## Task requirements
A. Answer these questions about the retirement plan text below, with each answer on its own line marked like its question.
(i) Which mortality table is used in determining the actuarial equivalency of a single sum payment in cash?
(ii) To which plan are all undistributed supplemental profit-sharing awards deemed transferred as of the Effective Date?
(iii) What is the title of Section 5?
B. Carry on the retirement plan text below from the point where it stops.

In determining actuarial equivalency of a single sum payment in cash, the interest rate used shall be the “applicable interest rate” and the mortality table used shall be the “applicable mortality table” (within the meaning provided under the definition of Actuarial Equivalent as in effect at such time under the Retirement Plan).

 

Section 4.  Supplemental Profit-Sharing Balances.

 

(a)     Effective the Effective Date, all undistributed supplemental profit-sharing awards, together with the balance of the net investment earnings and gains (or losses) thereon shall be deemed transferred to the ACCO Brands Corporation (Frozen) Deferred Compensation Plan (“Frozen Plan”) and thereupon the terms of the Plan shall not apply to such amounts which amounts shall instead be subject to the terms of the Frozen Plan.

 

Section 5.  Funding.

## Supplied material
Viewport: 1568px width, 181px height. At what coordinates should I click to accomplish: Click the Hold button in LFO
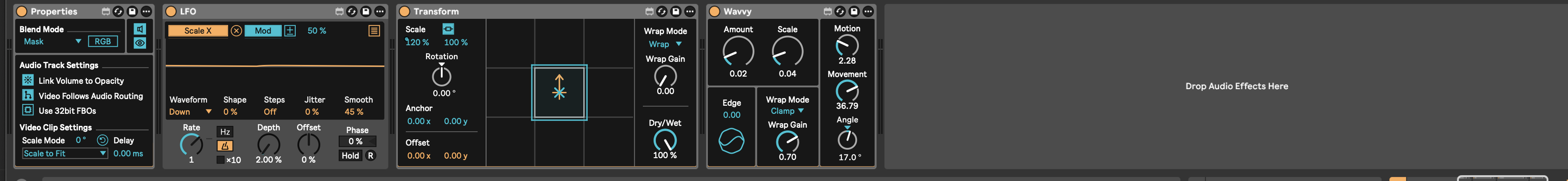350,156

## Task answers
A.
(i) The "applicable mortality table," within the meaning provided under the definition of Actuarial Equivalent as in effect at such time under the Retirement Plan.
(ii) The ACCO Brands Corporation (Frozen) Deferred Compensation Plan ("Frozen Plan").
(iii) Funding.

B.
(a)     Benefits under the Plan shall not be funded in order that the Plan may be exempt from the provisions of Parts 2, 3 and 4 of Title I of ERISA. Amounts payable under the Plan shall at all times be subject to the claims of the Company’s general creditors.  The Company shall not be required to segregate any cash or other property in connection with any amount payable under the Plan. There shall be no posting of a bond, promissory note or any other safeguard to assure that the Participant shall be paid.  The sole security for payment under the terms of the Plan is the Company’s promise to pay. The Company shall not, by virtue of any provisions of the Plan, be deemed to be a trustee of any property or amount under the Plan.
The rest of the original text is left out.